- Bardzo dziękuję wszystkim tym, którzy mieszkając tutaj, dbają o polskość – zwrócił się Andrzej Duda do zgromadzonych w kościele.
Podziękował im, że uczą swoje dzieci języka polskiego i polskiej historii. - Niejedna z waszych rodzin przeżyła na przestrzeni ostatnich dwustu lat niejedną tragedię, a jednak jesteście. (…) Dla Prezydenta Rzeczypospolitej, dla mnie, niezwykle ważne jest to, że Polska istnieje także tutaj - podkreślił.

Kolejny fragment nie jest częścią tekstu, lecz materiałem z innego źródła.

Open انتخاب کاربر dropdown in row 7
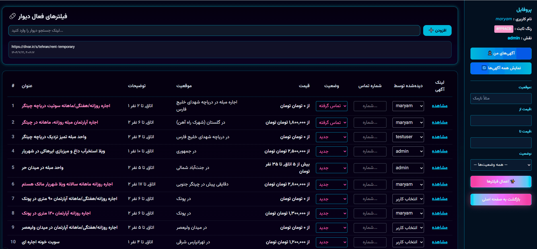 click(408, 199)
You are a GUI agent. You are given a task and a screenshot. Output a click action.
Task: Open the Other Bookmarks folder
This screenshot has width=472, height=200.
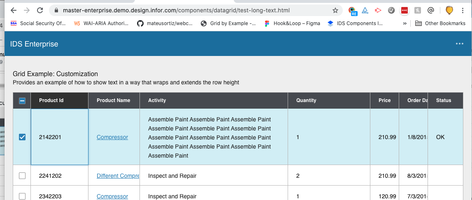(440, 23)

Prezydent RP zapewnił, że Polska będzie wspierała Ukrainę w przemianach, „zwłaszcza w sprawach dotyczących niepodległości i integralności terytorialnej państwa”, żeby – jak mówił Andrzej Duda - „nikt nie rozdrapał kraju, który jest sąsiadem Polski". - I chcielibyśmy, żeby był sąsiadem jak najlepszym - zaznaczył.
Wspominał też trudne karty w historii Polaków i Ukraińców. - Nie możemy o tym zapominać, bo ta pamięć jest ważna nie tylko po to, żeby pamiętać o tych, którzy zginęli czy zostali zamordowani, żeby ich odnaleźć i żeby mieli krzyż na grobie z tabliczką z imieniem i nazwiskiem, (…) ale też dla przestrogi, żeby nigdy więcej nic takiego nie przyszło nawet nikomu do głowy, żeby sąsiad zabijał sąsiada – mówił Prezydent.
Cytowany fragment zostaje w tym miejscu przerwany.